------ Provided entries

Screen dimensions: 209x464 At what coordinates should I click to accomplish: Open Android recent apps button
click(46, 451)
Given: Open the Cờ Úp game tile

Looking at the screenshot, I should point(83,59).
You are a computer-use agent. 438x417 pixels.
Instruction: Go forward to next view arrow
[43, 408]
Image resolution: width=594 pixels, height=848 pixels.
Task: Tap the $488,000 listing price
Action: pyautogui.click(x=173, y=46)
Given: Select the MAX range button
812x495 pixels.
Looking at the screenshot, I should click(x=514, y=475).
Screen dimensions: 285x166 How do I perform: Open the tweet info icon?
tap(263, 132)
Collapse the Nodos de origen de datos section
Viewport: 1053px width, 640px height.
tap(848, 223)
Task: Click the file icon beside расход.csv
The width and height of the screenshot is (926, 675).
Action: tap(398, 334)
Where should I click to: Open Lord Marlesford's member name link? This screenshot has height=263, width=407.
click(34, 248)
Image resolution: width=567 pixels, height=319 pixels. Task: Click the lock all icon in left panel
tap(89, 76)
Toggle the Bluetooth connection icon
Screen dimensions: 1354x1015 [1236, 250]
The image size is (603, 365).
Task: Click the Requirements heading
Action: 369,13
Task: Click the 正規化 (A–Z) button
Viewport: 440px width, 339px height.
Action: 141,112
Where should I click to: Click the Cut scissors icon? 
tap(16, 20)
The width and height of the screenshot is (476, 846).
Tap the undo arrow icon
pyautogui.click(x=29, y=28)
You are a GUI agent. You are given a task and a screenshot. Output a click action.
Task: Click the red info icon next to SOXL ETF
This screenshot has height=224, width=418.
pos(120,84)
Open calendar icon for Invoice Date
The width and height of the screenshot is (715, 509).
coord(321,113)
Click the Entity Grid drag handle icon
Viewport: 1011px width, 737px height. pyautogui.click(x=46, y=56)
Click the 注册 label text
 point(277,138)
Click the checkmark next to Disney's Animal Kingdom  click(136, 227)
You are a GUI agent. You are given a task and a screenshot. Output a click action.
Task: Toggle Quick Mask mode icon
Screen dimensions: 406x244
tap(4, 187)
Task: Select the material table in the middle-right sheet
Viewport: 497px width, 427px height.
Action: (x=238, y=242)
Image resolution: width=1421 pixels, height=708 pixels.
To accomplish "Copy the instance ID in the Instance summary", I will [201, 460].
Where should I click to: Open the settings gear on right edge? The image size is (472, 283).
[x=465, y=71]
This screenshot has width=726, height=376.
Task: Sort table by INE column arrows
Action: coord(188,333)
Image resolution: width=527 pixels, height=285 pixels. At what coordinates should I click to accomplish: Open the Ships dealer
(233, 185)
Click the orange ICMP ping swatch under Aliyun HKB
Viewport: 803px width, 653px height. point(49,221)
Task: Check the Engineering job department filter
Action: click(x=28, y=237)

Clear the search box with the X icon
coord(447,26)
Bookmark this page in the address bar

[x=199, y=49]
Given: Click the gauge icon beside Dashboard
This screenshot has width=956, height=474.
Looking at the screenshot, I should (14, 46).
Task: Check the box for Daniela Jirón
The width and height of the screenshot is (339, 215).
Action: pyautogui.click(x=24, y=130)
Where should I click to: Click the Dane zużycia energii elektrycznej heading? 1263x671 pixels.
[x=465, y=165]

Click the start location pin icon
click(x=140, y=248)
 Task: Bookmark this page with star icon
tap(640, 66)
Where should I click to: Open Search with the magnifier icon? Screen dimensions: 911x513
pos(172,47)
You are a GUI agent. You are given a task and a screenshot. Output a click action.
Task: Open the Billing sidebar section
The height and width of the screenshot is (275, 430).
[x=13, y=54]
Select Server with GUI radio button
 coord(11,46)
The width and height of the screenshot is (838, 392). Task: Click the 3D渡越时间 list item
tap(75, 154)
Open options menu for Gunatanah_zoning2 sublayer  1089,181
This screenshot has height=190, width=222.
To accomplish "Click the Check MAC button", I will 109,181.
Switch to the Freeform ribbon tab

------------

— What the task requires —
From the entries above, return exactly the line containing "Click the 注册 label text", the line containing "Task: Select the", and all lines between, and nothing else.

— Written solution —
Click the 注册 label text
 point(277,138)
Click the checkmark next to Disney's Animal Kingdom  click(136, 227)
You are a GUI agent. You are given a task and a screenshot. Output a click action.
Task: Toggle Quick Mask mode icon
Screen dimensions: 406x244
tap(4, 187)
Task: Select the material table in the middle-right sheet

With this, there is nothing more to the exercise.